Europe regresses in October

Rome, Italy

Europe reported a more than five-percentage-point drop in occupancy in October over the previous year, according to HotStats.

Europe also saw a €4 reduction in rate, leading to a 20.7% decrease in revpar.

The drop in revpar resulted in a similar drop in trevpar, which decreased 18.5% over September and was down 76.7% year on year. Total labour costs were down 52.6%, while total overheads were down 45.6%. The drop in expenses was not enough to overcome the fall in revenue, leading to negative Goppar of -€5.06 in the month after two consecutive months of positive Goppar. Profit margin for the month was recorded at -11.1%.

The bright spot in the global hotel industry remained the Asia-Pacific region, where monthly occupancy reached over 50% for the first time, led by China, where occupancy had eclipsed the 60% threshold for the past three months.

After a hiccup in September that saw revpar dip lower than August, it was back up in October to $53, a 17% increase over the month prior. Trevpar hit $101.50 in the month, a sign that ancillary revenue is making its rebound in tandem with room sales. In September, while revpar was lower than August, trevpar was higher, and the trend continued in October.

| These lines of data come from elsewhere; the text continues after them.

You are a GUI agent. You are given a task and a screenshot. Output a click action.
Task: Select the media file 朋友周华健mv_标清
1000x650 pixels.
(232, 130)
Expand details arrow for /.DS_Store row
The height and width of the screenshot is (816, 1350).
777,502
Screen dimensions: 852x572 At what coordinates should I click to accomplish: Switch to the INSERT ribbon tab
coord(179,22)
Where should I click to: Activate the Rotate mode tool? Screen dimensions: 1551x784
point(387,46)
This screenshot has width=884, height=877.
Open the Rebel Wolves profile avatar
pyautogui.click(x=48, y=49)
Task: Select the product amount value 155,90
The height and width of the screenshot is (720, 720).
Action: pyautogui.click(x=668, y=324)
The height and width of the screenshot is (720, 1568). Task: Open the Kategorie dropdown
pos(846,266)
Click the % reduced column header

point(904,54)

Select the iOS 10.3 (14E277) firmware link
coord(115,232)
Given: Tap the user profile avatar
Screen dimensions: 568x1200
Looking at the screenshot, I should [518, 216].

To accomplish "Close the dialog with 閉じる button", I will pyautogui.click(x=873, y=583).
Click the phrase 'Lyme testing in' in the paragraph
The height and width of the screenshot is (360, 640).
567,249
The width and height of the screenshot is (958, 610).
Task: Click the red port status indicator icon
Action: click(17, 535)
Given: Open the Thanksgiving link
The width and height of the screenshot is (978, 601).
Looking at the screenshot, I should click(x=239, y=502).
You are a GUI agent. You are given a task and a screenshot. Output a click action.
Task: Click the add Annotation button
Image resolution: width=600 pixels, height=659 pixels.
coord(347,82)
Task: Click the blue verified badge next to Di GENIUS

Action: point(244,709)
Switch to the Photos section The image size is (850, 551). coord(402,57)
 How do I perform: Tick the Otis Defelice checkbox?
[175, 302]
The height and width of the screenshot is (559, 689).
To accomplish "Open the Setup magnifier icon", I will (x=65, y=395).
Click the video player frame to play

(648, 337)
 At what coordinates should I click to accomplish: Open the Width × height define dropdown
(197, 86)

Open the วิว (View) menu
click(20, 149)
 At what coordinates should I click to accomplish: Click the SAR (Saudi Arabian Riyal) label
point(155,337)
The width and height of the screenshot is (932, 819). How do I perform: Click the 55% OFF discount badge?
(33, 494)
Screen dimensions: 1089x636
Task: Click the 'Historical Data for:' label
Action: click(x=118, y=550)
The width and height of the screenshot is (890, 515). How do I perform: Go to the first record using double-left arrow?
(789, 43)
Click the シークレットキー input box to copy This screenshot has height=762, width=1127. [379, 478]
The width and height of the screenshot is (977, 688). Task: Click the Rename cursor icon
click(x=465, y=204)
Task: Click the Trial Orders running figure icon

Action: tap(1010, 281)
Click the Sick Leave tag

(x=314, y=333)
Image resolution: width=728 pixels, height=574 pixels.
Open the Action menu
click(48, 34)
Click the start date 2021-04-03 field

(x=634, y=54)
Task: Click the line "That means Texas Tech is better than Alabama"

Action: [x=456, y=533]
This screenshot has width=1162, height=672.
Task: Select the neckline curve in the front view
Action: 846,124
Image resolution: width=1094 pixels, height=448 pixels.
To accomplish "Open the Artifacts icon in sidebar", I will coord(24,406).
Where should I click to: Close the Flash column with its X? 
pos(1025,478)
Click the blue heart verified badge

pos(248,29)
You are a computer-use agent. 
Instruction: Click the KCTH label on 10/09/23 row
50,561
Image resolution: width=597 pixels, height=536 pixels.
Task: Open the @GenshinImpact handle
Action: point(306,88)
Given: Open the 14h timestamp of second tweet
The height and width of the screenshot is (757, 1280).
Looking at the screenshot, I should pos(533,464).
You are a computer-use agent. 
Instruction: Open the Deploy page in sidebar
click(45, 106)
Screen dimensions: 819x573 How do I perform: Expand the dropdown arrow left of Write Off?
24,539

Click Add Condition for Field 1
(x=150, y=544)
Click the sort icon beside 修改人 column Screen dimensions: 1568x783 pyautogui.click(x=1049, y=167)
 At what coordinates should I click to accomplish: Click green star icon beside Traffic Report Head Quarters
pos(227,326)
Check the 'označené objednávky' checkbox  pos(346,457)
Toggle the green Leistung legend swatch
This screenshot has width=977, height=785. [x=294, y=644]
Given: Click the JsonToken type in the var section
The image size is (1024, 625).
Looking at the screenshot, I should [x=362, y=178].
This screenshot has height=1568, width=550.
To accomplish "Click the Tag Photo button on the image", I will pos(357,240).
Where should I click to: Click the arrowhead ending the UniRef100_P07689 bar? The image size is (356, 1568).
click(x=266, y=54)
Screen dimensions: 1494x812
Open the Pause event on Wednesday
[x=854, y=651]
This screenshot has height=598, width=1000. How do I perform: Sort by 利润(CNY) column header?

Goppar reached $27, $9 higher than the month prior, but down 54.8%.

In China, gopher hit $43.25, which was only 12% off from the same time a year ago, illustrating the country’s solid profit comeback from the depths of the pandemic. Profit was bolstered by a similar return to prior-year revenue levels that saw trevpar hit $119.62, just 8.7% below the same time last year.

On the expense side in China, costs continued to rise, perhaps a sign also of the overall recovery. Labour costs per available room hit $32.94, 10.7% less than the same time last year, while total overheads were recorded at $26.56, a 13.7% decrease over the same time a year ago.